§ What this task involves: Would you reproduce exactly the lines below from the one holding "has width=2576, height=1410." through the one holding "Collapse all items", inclusive, and no others?
== Study material
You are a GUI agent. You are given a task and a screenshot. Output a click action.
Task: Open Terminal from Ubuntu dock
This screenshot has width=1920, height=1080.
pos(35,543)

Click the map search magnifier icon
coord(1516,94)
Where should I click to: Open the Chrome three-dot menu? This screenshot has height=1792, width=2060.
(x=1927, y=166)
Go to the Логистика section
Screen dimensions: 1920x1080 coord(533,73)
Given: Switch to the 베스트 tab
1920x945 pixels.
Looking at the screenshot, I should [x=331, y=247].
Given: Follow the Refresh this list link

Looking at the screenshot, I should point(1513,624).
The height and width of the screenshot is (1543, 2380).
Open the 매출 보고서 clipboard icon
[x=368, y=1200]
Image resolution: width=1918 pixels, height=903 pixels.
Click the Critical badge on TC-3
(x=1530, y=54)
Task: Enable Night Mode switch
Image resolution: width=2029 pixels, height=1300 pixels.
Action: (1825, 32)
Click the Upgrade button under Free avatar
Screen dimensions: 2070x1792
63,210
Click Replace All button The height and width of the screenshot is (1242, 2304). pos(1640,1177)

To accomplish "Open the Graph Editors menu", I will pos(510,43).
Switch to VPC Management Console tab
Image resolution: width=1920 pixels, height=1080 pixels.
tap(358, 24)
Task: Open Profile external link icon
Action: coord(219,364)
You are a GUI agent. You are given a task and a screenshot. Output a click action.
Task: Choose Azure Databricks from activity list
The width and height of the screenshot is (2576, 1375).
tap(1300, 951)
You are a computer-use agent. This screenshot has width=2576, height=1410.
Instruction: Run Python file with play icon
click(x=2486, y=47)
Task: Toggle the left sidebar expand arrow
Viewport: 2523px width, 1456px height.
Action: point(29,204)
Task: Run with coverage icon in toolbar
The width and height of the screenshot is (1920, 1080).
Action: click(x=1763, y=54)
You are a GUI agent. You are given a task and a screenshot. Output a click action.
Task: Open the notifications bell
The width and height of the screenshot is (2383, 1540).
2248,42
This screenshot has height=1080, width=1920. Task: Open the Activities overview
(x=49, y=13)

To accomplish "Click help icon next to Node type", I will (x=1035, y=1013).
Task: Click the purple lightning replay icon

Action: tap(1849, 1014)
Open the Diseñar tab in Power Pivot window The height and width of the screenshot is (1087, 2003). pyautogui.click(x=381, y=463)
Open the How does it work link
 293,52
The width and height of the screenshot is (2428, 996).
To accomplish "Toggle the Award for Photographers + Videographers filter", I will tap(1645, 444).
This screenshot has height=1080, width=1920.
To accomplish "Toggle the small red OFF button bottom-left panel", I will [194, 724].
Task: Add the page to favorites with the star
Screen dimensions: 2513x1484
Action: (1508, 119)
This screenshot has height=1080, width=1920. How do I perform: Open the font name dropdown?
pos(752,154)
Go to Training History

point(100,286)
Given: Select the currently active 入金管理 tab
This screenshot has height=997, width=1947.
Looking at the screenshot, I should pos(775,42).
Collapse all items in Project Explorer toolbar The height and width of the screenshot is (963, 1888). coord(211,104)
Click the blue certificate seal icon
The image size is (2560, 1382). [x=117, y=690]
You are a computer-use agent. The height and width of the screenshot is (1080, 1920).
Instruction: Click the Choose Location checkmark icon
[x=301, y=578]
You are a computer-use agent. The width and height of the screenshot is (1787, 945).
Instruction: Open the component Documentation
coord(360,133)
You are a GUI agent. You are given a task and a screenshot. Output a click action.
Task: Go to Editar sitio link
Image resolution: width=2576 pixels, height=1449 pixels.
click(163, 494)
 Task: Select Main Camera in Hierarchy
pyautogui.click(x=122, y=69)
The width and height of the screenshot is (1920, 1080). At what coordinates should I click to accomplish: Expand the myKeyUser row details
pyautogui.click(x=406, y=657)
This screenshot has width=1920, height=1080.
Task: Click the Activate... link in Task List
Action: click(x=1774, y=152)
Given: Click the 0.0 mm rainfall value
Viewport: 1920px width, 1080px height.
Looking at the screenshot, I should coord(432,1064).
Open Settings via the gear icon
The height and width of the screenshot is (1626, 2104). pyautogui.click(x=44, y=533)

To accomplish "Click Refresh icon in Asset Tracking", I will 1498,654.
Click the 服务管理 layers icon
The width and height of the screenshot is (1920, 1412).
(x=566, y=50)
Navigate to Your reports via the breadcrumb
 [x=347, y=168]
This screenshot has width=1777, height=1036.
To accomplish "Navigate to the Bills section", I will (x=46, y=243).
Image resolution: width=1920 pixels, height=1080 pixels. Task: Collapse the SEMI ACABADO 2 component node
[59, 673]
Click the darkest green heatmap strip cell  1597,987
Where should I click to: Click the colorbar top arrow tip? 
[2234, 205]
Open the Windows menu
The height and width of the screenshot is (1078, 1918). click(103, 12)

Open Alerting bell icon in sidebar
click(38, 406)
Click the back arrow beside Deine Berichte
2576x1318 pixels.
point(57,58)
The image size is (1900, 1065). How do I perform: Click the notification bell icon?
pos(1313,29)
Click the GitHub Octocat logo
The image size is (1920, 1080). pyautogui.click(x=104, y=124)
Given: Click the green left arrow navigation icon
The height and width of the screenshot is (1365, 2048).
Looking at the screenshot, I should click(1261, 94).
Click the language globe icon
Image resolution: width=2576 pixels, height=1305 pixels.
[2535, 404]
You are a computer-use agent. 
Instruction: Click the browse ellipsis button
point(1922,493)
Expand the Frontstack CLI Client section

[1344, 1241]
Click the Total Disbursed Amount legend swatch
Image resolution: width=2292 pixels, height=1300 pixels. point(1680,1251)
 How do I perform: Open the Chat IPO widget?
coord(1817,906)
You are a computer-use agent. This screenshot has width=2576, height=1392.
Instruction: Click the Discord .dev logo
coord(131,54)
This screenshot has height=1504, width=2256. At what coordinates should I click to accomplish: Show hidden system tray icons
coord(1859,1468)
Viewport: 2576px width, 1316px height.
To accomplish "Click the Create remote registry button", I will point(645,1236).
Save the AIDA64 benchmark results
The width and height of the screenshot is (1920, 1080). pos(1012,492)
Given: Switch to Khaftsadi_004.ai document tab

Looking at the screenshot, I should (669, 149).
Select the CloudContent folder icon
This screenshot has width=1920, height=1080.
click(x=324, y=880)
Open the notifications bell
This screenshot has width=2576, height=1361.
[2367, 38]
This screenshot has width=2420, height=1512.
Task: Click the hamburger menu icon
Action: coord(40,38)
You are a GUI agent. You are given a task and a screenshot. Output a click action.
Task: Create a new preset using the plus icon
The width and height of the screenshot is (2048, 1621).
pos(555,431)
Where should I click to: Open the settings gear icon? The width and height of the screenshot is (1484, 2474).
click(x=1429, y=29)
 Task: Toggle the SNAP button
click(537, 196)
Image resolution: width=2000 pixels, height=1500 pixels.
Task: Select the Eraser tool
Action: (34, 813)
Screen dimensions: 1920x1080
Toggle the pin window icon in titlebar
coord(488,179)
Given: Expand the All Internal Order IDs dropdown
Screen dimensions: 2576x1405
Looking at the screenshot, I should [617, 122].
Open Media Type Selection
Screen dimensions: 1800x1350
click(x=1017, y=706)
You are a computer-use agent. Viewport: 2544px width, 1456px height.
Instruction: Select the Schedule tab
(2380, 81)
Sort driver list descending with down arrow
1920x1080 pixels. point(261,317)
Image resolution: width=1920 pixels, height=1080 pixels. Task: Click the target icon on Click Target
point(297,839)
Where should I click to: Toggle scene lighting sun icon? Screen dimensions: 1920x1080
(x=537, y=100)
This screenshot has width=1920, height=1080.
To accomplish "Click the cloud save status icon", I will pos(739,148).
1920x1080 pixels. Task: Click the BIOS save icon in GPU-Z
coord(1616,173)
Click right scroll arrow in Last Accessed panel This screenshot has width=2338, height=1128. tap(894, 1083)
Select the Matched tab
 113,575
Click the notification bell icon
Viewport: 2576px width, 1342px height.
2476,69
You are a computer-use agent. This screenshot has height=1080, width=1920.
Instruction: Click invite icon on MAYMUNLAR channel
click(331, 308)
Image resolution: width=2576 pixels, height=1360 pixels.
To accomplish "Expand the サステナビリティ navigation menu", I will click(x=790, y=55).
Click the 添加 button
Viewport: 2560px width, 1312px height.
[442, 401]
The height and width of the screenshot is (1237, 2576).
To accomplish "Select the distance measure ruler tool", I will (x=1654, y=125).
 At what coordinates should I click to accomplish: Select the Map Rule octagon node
====
§ Written solution:
You are a computer-use agent. This screenshot has width=2576, height=1410.
Instruction: Run Python file with play icon
click(x=2486, y=47)
Task: Toggle the left sidebar expand arrow
Viewport: 2523px width, 1456px height.
Action: point(29,204)
Task: Run with coverage icon in toolbar
The width and height of the screenshot is (1920, 1080).
Action: click(x=1763, y=54)
You are a GUI agent. You are given a task and a screenshot. Output a click action.
Task: Open the notifications bell
The width and height of the screenshot is (2383, 1540).
2248,42
This screenshot has height=1080, width=1920. Task: Open the Activities overview
(x=49, y=13)

To accomplish "Click help icon next to Node type", I will (x=1035, y=1013).
Task: Click the purple lightning replay icon

Action: tap(1849, 1014)
Open the Diseñar tab in Power Pivot window The height and width of the screenshot is (1087, 2003). pyautogui.click(x=381, y=463)
Open the How does it work link
 293,52
The width and height of the screenshot is (2428, 996).
To accomplish "Toggle the Award for Photographers + Videographers filter", I will tap(1645, 444).
This screenshot has height=1080, width=1920.
To accomplish "Toggle the small red OFF button bottom-left panel", I will [194, 724].
Task: Add the page to favorites with the star
Screen dimensions: 2513x1484
Action: (1508, 119)
This screenshot has height=1080, width=1920. How do I perform: Open the font name dropdown?
pos(752,154)
Go to Training History

point(100,286)
Given: Select the currently active 入金管理 tab
This screenshot has height=997, width=1947.
Looking at the screenshot, I should pos(775,42).
Collapse all items in Project Explorer toolbar The height and width of the screenshot is (963, 1888). coord(211,104)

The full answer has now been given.